INSTRUCTIONS FOR THE TASK |
Answer these questions from the review of The Church Unleashed:
1. What did A.W. Tozer lament, according to the review?
2. In what city was Bear Valley Church located?
3. How many people was that church's building designed for?

*** TEXT SEGMENT ***

Wednesday, January 6, 2016

Tillapaugh: Review and Resolution

I am half way through Frank Tillapaugh’s book, The Church Unleashed. The first thing I noticed is that his diagnosis of the infirmity in the church in America is spot on. The next thing that I realized is that his book is over thirty years old; that is a sad commentary. Then it occurred to me that another of my favorite twentieth century authors, A.W. Tozer, said essentially the same things Tillapaugh said another thirty years earlier. Two generations apart, two thoughtful men of God identify the same weaknesses in the church. Tozer lamented the emphasis on program over Presence, and Tillapaugh criticized the pastor-centric fortress mentality so prevalent in American evangelicalism versus what he called the unleashed church.

Tillapaugh traced the fortress mentality to the evangelical stance developed throughout the early years of the twentieth century in opposition to religious liberalism. He believed that as mainline denominations drifted away from doctrinal orthodoxy into unbiblical emphases like the “social gospel,” evangelicals retreated into bunkers to defend the true faith. This defensive position became ossified by the time Tillapaugh wrote (1980’s) and was exacerbated by the transition of American society from rural to urban and suburban in nature. In other words, Tillapaugh believed that the church closed itself off from the world, and the world moved away.

This separation resulted in a largely ineffective church, evangelistically speaking. The majority of time, treasure and talent were spent inside church walls on programs meant for members, and the main thrust of what evangelism did exist was to bring people into the church. The Gospel of Jesus Christ was held captive in the church building, and unbelievers were expected to come there to find it. Because the church had become irrelevant to a changed society, Tillapaugh believed it had failed in its prime directive: making disciples.

The corrective according to Tillapaugh is to stop thinking of a church building as the place where people find the gospel and start taking the gospel to where the people are found. The way he proposes to do this is to unleash both the pastors and the laity to minister as they are led by the Holy Spirit, a clear application of the principle found in Ephesians 4. He believed that committee meetings are a place where good ideas go to die, and though structure is necessary, the Spirit must dominate the structure rather than the structure dominating (quenching) the Spirit.

Apparently Tillapaugh’s ideas worked. At the time he wrote The Church Unleashed, the proving ground for the unleashed church, Bear Valley Church in Denver, was a body of thousands working out of a building designed for 300 and doing ministry all over the city to target groups such as street people, international students, singles and more while not abandoning a traditional Sunday ministry to believers. His application of Jesus’ teaching about new skins for new wine was apt: the old church “skins” are no longer functional given the newness of the “wine” he is recommending.

*** End of TEXT SEGMENT ***
*** INFORMATION PROVIDED ***

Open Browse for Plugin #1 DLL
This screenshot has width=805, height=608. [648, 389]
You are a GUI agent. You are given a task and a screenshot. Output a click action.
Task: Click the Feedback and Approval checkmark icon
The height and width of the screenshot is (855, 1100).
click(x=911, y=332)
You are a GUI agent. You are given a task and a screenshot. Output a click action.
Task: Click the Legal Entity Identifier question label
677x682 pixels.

*** End of INFORMATION PROVIDED ***
*** INFORMATION PROVIDED ***

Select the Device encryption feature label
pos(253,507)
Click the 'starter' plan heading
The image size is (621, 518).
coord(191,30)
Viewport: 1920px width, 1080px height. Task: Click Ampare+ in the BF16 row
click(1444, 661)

*** End of INFORMATION PROVIDED ***
*** INFORMATION PROVIDED ***

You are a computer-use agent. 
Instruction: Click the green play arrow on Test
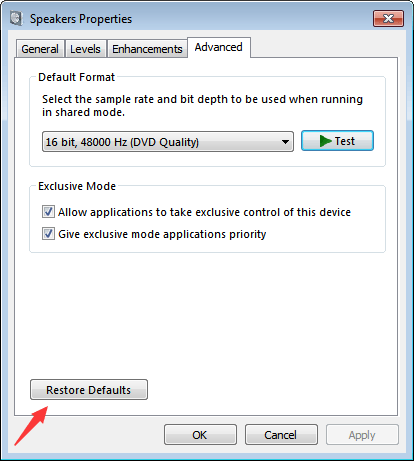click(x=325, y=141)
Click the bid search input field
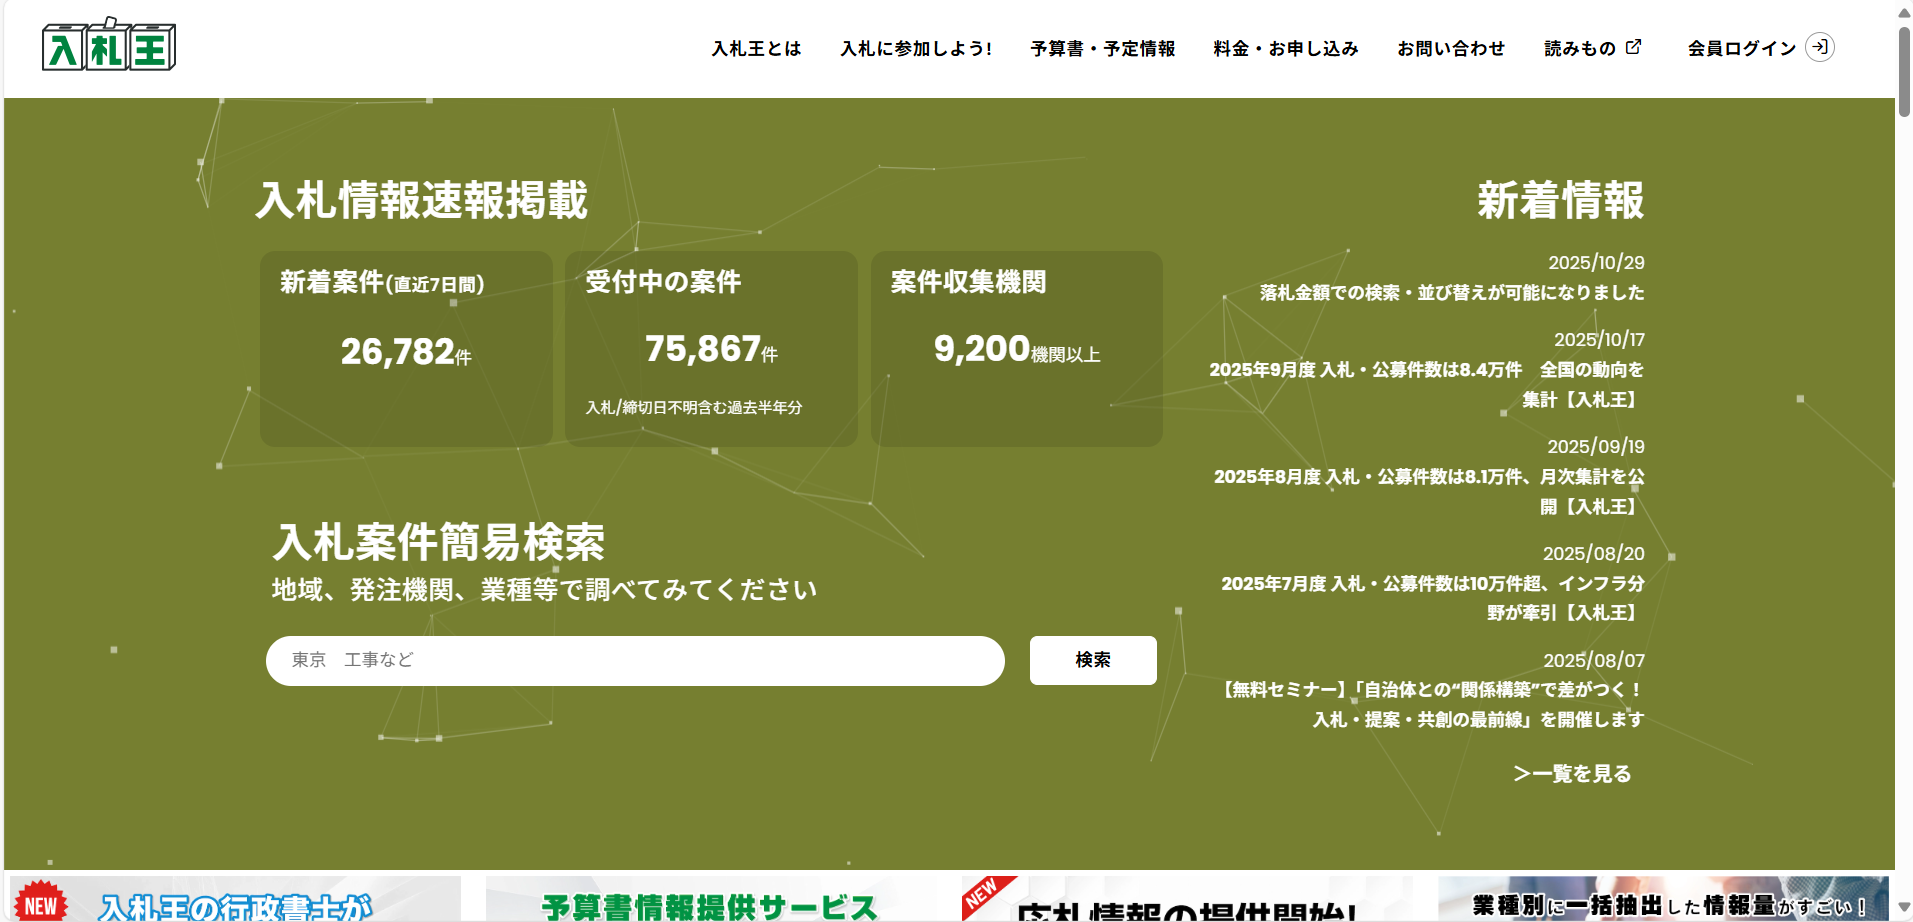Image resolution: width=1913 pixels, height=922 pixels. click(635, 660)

*** End of INFORMATION PROVIDED ***

ANSWER SECTION |
1. The emphasis on program over Presence.
2. Denver.
3. 300.